• **STATED TASK**:
Repeat the entries between the line containing "Viewport: 1024px width, 577px" and the line containing "Action: click(x=304, y=433)", inclusive, and nothing else.

• **RECORDS SUPPLIED**:
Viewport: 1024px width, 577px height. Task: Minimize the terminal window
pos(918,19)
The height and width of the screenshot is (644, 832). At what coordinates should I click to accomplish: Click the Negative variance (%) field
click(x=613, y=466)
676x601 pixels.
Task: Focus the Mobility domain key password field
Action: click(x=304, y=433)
...
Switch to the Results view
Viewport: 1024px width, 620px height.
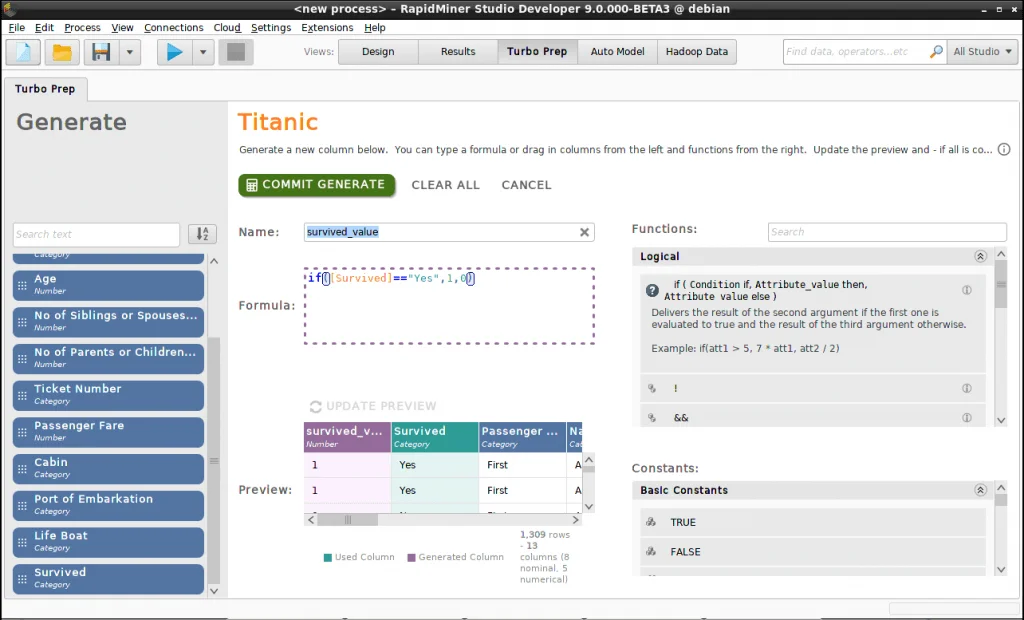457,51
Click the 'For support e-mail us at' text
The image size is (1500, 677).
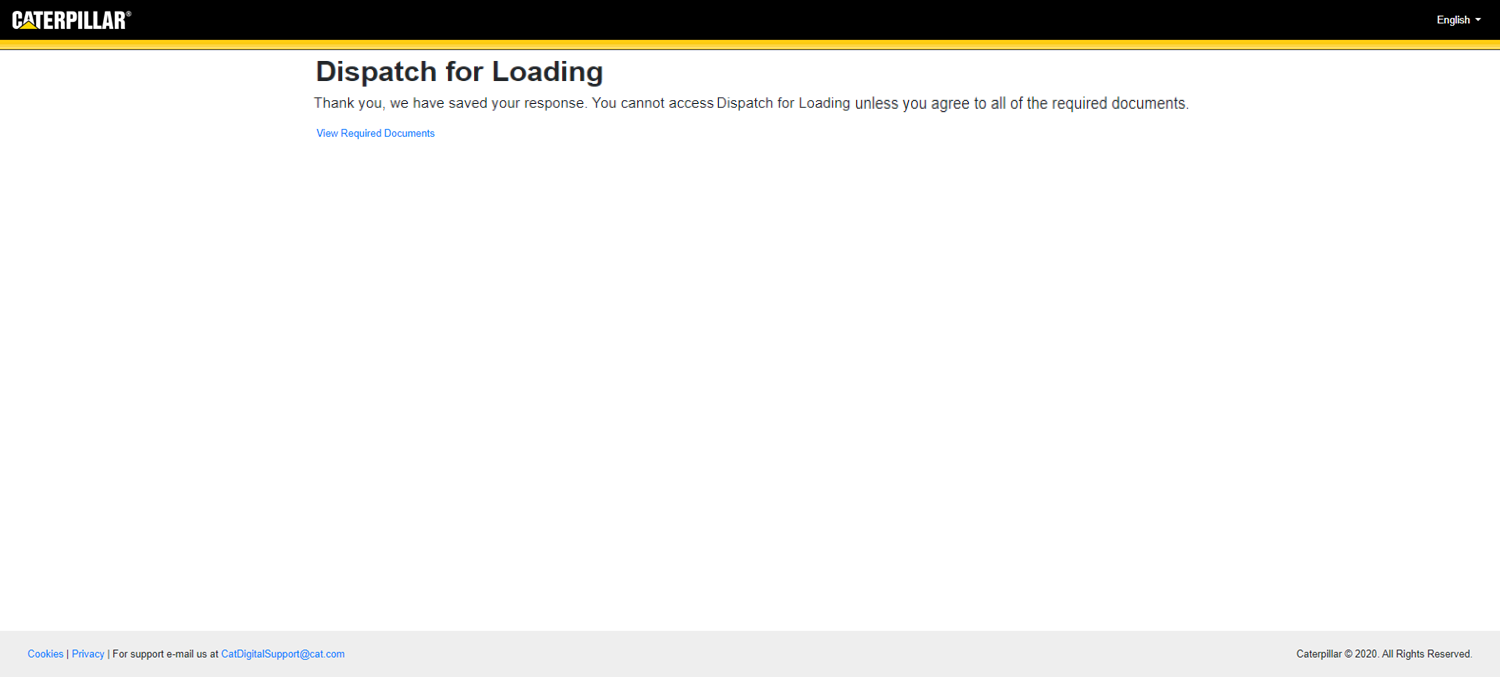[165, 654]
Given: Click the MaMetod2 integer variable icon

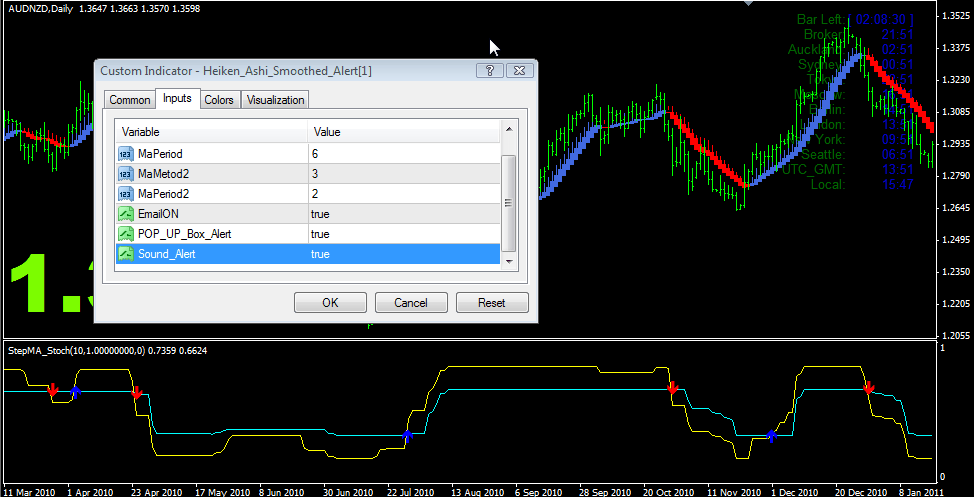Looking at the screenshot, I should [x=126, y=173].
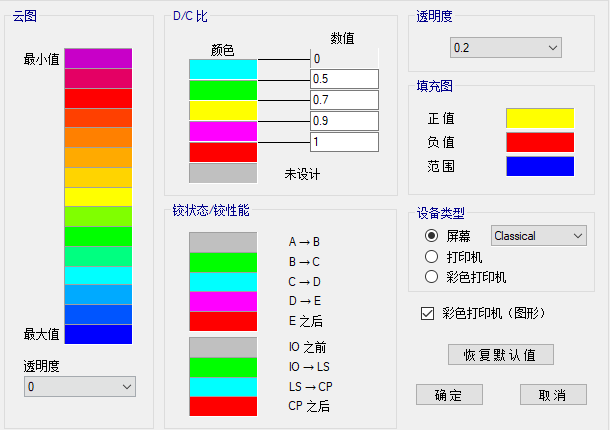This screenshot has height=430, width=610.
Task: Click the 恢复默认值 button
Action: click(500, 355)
--
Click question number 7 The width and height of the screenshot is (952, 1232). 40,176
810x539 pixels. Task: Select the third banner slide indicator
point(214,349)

• **RESULT OF THE TASK**:
Viewport: 1024px width, 577px height. Task: Minimize the terminal window
pos(918,19)
The height and width of the screenshot is (644, 832). At what coordinates should I click to accomplish: Click the Negative variance (%) field
click(x=613, y=466)
676x601 pixels.
Task: Focus the Mobility domain key password field
Action: click(x=304, y=433)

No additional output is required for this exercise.